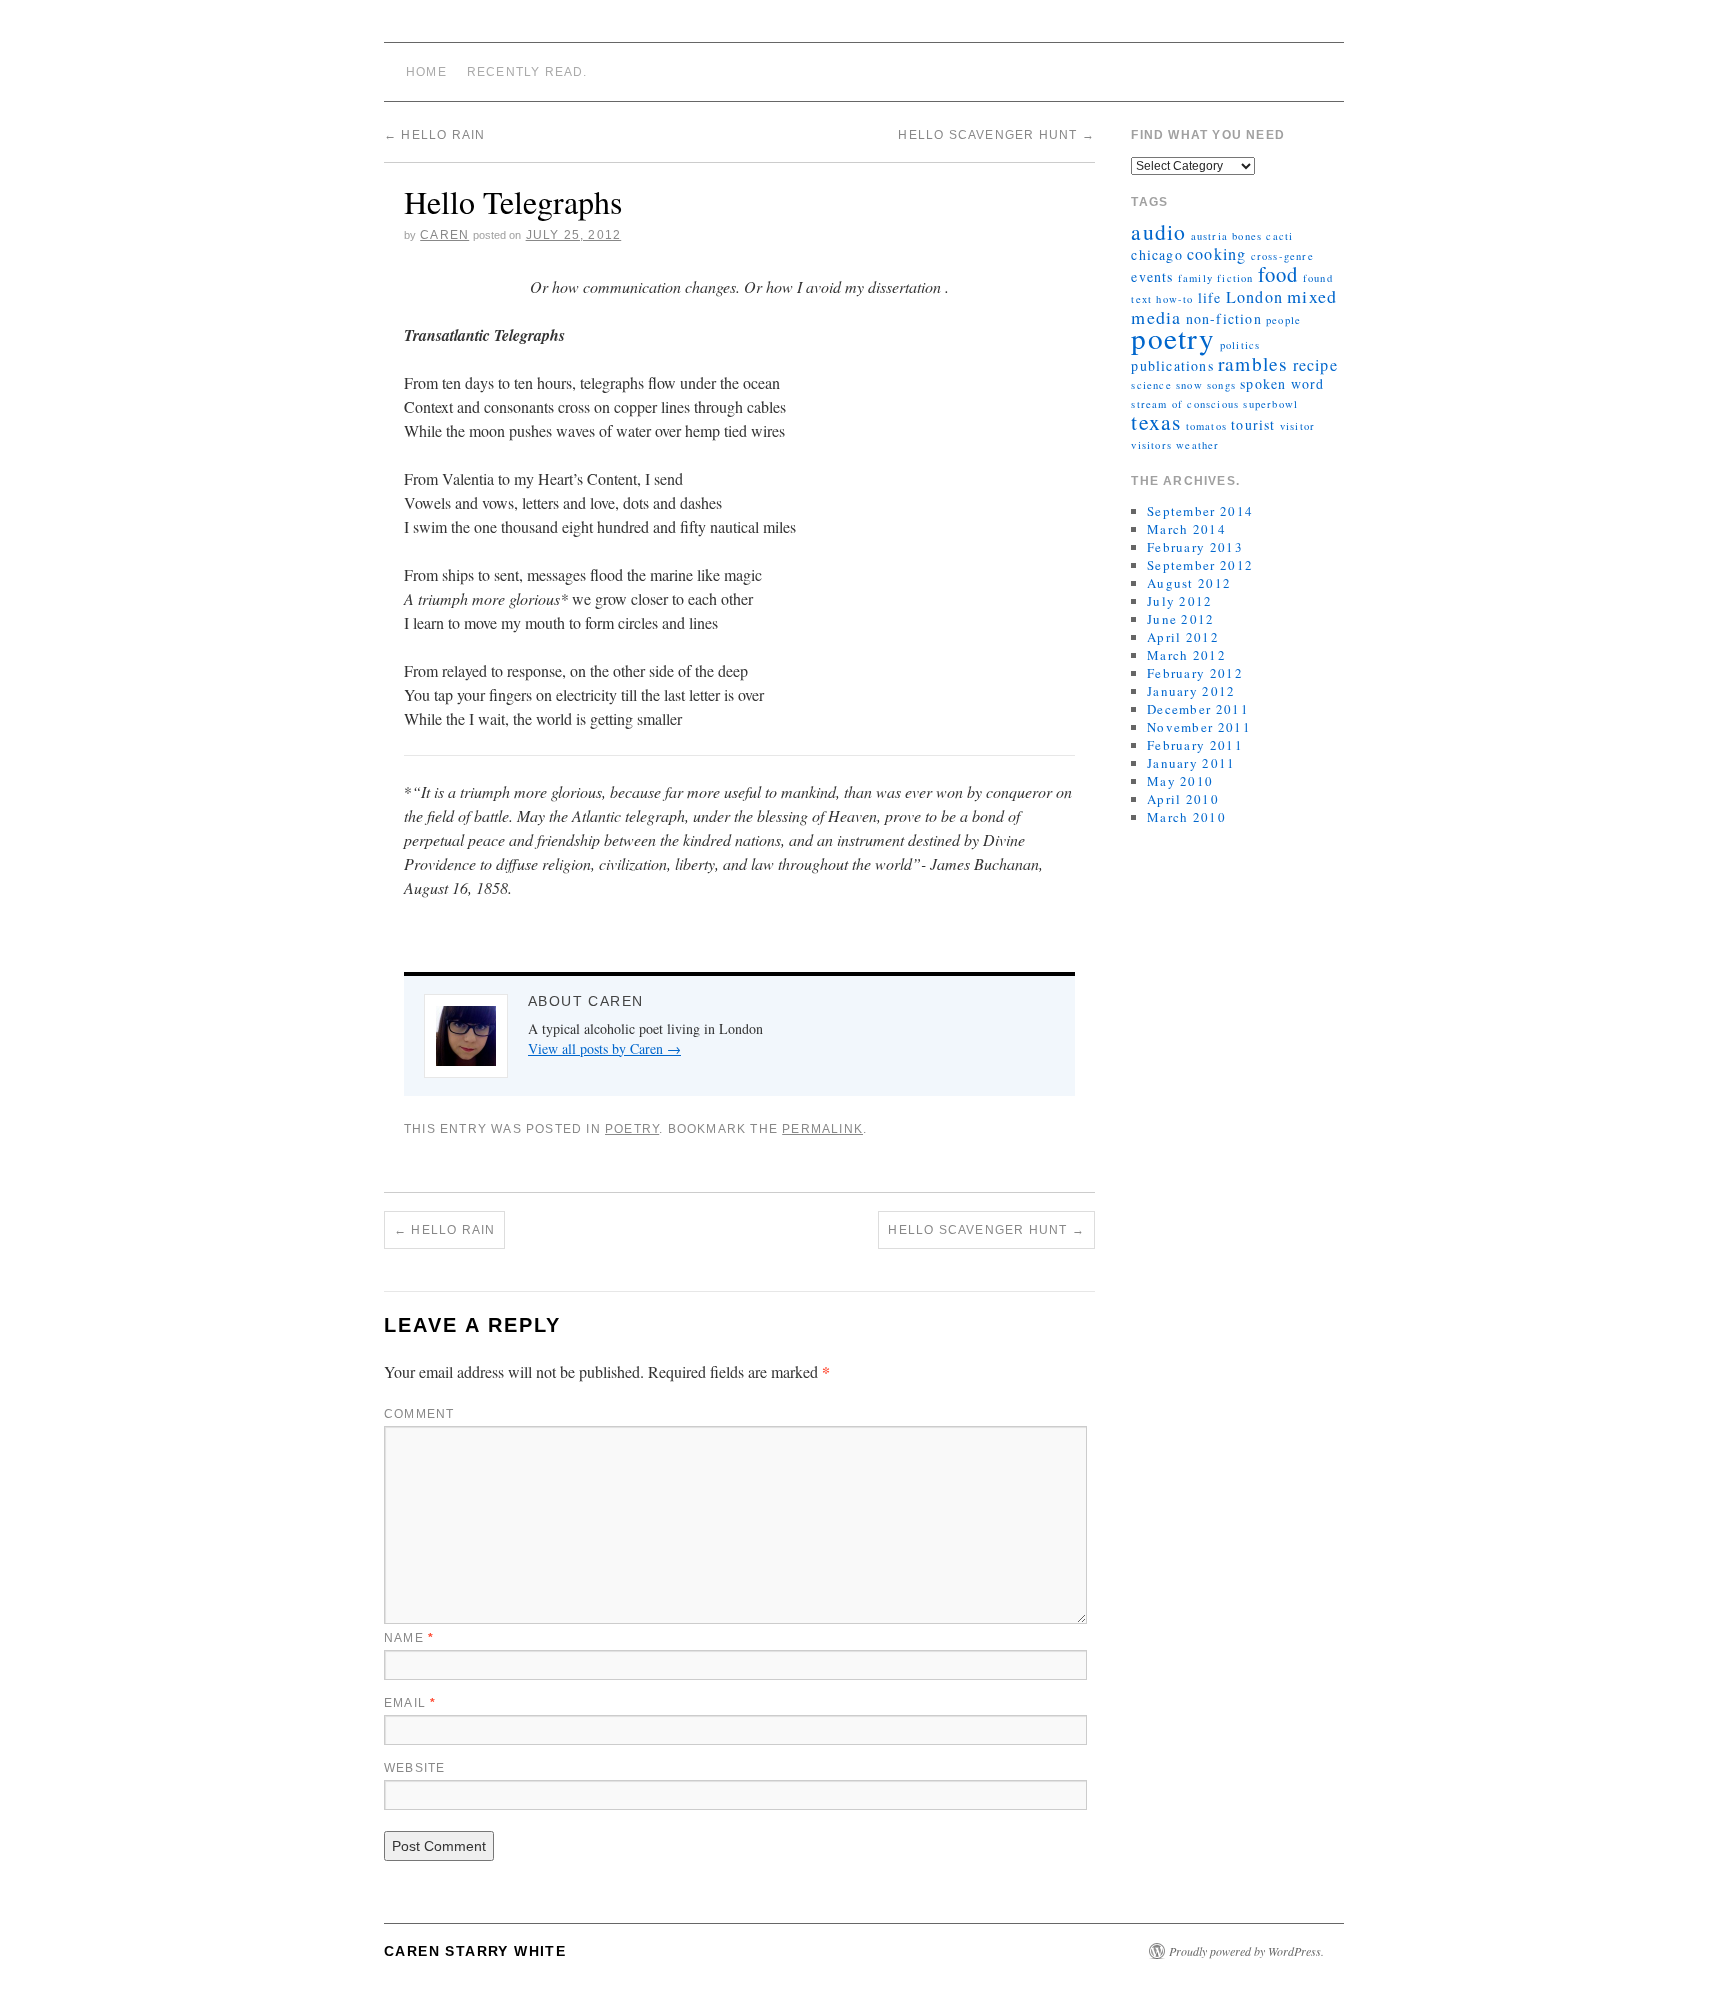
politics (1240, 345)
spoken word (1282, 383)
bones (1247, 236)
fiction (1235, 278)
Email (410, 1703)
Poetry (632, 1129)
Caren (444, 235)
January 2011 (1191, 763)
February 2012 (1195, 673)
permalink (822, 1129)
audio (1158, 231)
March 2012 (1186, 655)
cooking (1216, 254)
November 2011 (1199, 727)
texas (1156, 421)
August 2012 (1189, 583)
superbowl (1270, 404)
◇ ◇ ◇ ◇
**Work to be completed**:
Output all entries unchanged; skip the pictures.

**Response area**:
politics (1240, 345)
spoken word (1282, 383)
bones (1247, 236)
fiction (1235, 278)
Email (410, 1703)
Poetry (632, 1129)
Caren (444, 235)
January 2011 (1191, 763)
February 2012 (1195, 673)
permalink (822, 1129)
audio (1158, 231)
March 2012 (1186, 655)
cooking (1216, 254)
November 2011 (1199, 727)
texas (1156, 421)
August 2012 (1189, 583)
superbowl (1270, 404)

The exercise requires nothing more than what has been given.